■ **EXERCISE**
Wherever the string "will" appears in a line of the listing below, report that line.

--

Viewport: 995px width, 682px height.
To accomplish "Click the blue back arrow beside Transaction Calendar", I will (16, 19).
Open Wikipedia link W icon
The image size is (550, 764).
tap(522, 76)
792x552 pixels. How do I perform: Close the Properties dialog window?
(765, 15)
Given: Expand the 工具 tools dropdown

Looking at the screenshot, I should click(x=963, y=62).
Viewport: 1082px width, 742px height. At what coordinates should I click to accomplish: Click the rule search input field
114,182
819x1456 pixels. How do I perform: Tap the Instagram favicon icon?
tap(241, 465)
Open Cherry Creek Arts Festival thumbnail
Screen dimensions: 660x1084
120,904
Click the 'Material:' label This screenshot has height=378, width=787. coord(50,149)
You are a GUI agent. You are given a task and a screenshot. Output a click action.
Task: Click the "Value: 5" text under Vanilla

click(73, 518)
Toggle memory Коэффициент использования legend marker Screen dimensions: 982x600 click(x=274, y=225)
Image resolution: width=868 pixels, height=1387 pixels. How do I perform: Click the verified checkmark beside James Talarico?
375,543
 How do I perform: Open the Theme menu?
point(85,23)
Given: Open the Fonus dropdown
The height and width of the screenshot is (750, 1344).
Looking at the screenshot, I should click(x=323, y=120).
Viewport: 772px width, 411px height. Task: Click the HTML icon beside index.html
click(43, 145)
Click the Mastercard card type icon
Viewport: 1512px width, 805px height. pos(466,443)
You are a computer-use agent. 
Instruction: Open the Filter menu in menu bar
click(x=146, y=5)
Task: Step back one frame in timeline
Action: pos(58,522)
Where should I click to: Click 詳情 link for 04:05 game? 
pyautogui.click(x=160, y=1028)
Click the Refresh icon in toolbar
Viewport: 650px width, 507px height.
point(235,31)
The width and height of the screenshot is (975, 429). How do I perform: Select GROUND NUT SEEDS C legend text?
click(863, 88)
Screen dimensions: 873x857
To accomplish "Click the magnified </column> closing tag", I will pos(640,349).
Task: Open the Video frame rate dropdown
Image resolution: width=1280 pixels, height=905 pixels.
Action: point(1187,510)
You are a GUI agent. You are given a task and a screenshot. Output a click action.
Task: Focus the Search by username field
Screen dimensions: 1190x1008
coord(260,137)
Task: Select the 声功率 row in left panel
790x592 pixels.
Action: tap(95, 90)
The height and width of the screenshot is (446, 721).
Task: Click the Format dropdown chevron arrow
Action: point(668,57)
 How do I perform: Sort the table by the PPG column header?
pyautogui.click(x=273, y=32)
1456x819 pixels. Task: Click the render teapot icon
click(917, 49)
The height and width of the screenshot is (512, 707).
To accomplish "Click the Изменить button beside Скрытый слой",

--

■ **WRITTEN ANSWER**
To accomplish "Click the blue back arrow beside Transaction Calendar", I will (16, 19).
To accomplish "Click the magnified </column> closing tag", I will pos(640,349).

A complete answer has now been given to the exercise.